Ipomoea, along with her sister Ismay, were breakthrough babies for Three Holes (named, not to your surprise due to three holes in her right ear) – who lost her first two calves. They were observed and documented by a pioneering scientist Cynthia Moss.

Ipomoea was named with a relatively new system of naming at that point. By 1987 Cynthia was finding it harder and harder to come up with new names for calves, she had even gone through five ‘Names for Babies’ books and one ‘Dictionary of Saints’. Finally, she decided to name each year’s calves with a theme. Usually a calf is not named until it is four years old due to high risk of death. Up until that age it is referred to by a code based on its mother’s name and its year of birth. In 1991, when the 1987 calves were four years old, she chose the first theme: names of places in Kenya.

A few years later, in 1989, the theme was Norwegian names provided by a Norwegian friend of Cynthia who was working in Amboseli, while in 1991, when Ipomoea was born, the theme was plants that grow in the Amboseli area. Ipomoea is a very common one, also called ‘morning glory’.

In early 2000’s, both Three Holes, and her daughter Ipomoea, suffered a tragedy.  Three Holes had a calf in February 2003, but he died in October of that year. Ipomoea had her first calf in May 2004, but she didn’t even live for one month. Sadly things didn’t look better next try. In 2005, Three Holes had a female calf; in 2006 Ipomoea also had a daughter;  but as it turned out none of these calves would see their fourth birthday. 

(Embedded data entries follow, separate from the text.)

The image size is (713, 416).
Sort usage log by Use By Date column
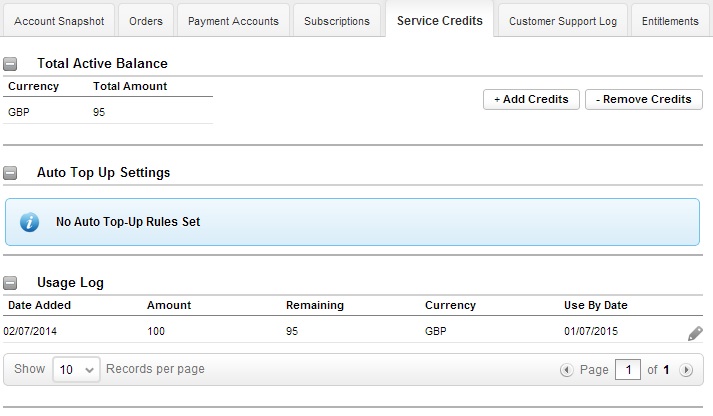click(x=595, y=305)
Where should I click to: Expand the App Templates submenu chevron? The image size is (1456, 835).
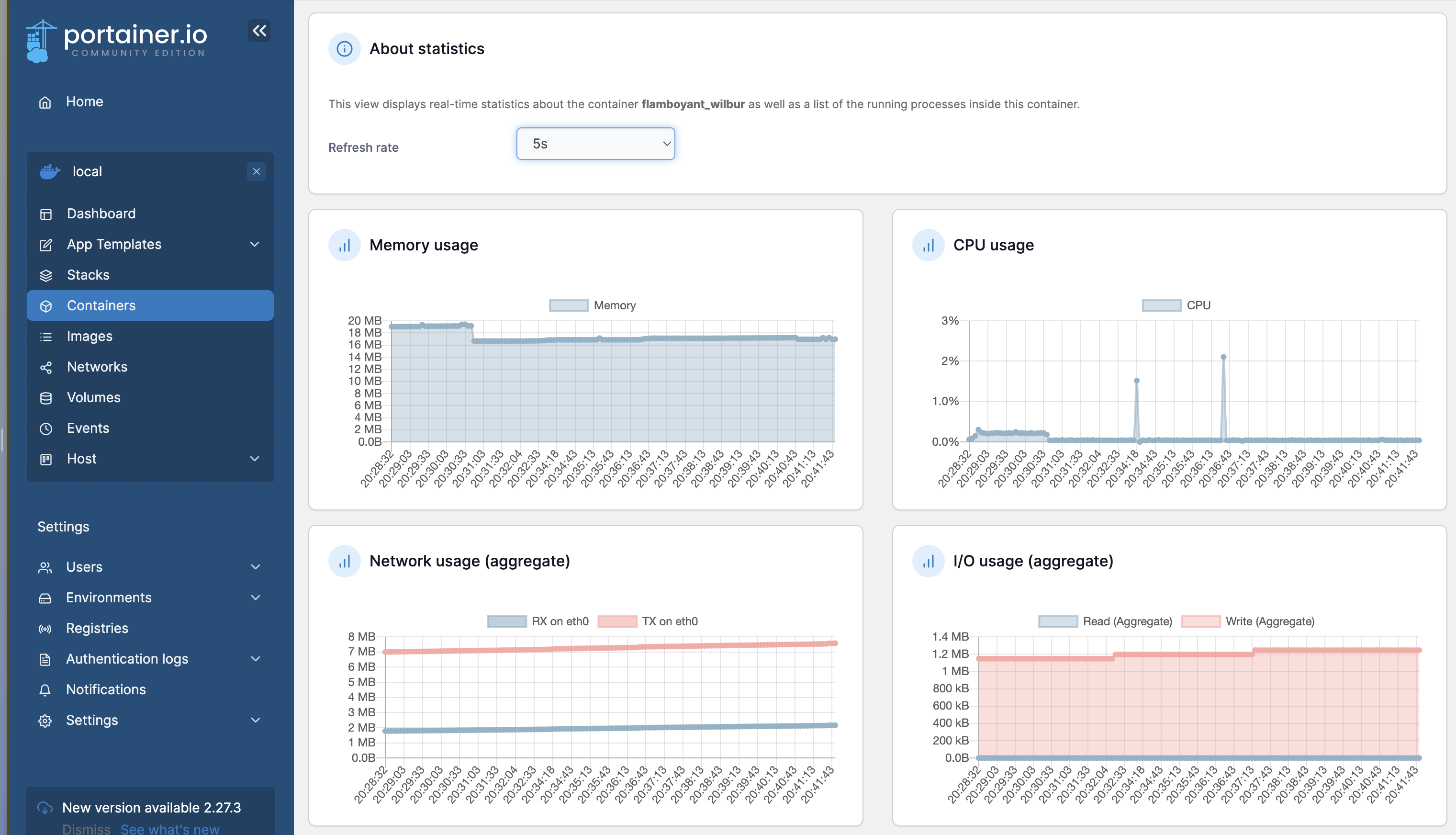point(255,244)
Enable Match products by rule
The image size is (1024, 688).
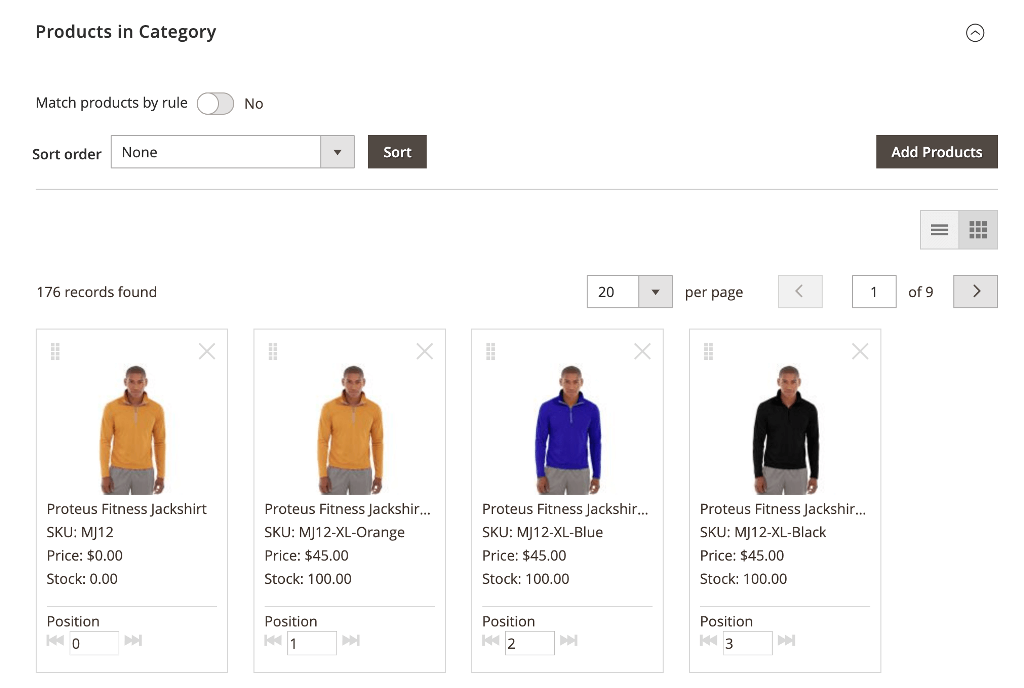[215, 103]
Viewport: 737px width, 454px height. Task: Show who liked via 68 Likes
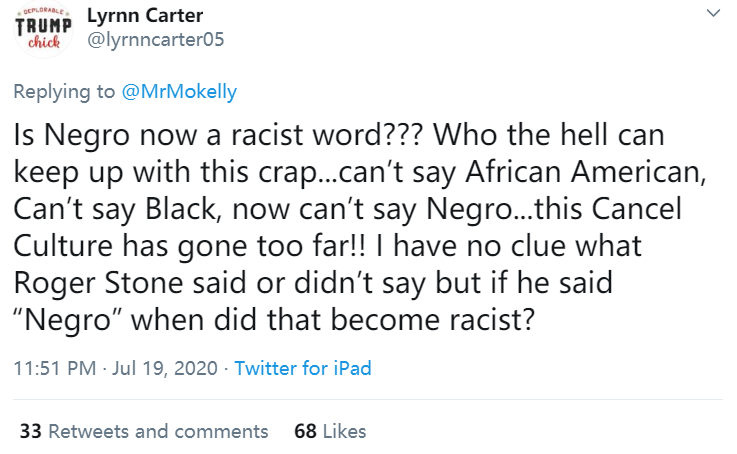pyautogui.click(x=330, y=431)
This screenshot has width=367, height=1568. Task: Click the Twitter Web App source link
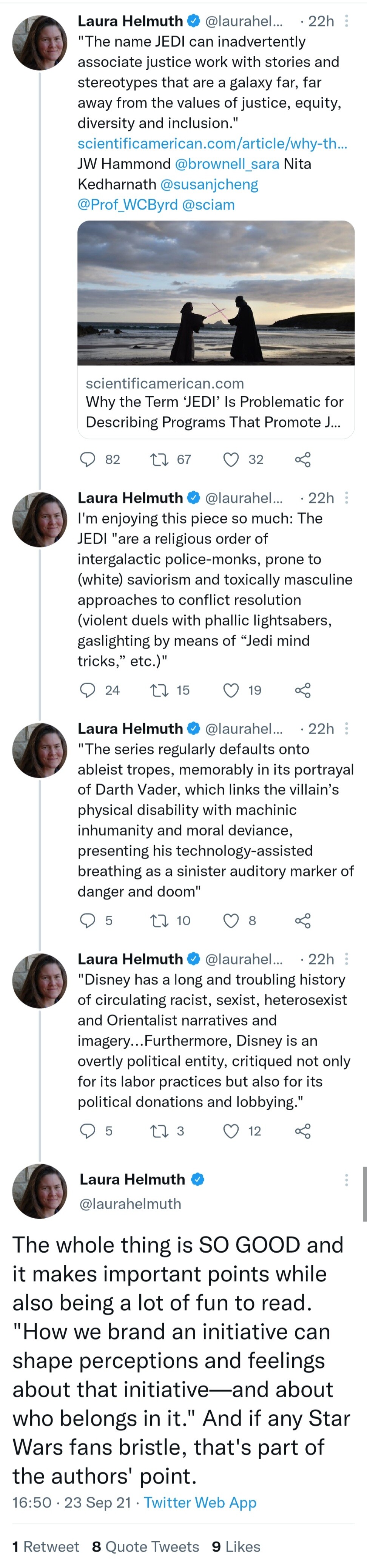coord(200,1503)
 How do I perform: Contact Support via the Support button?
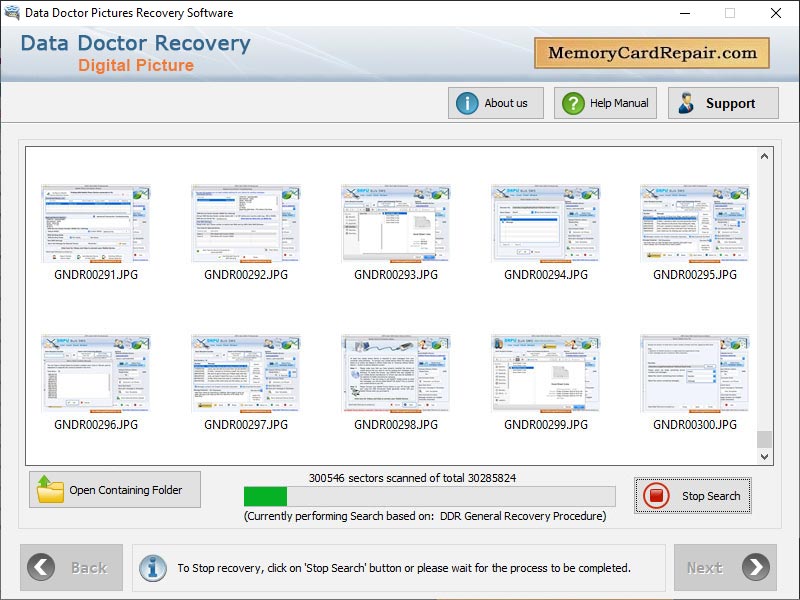point(722,102)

Ipomoea, her mother and also other females in their family shared the same fate due to variety of reasons; from inexperienced mothers, poaching, spearing to most common reason, severe droughts in Africa. The mothers had milk but not in great quantity or quality, but what really seemed to affect the calves was the lack of suitable vegetation to feed on once they reached the age when they should have started to eat solid food. Calves begin to eat a bit of grass when they are between three and four months old, and by the time they are eight months old they need quite a lot of food to sustain them.  The swamp vegetation available in the drought times causes young calves difficulties for both handling and digesting.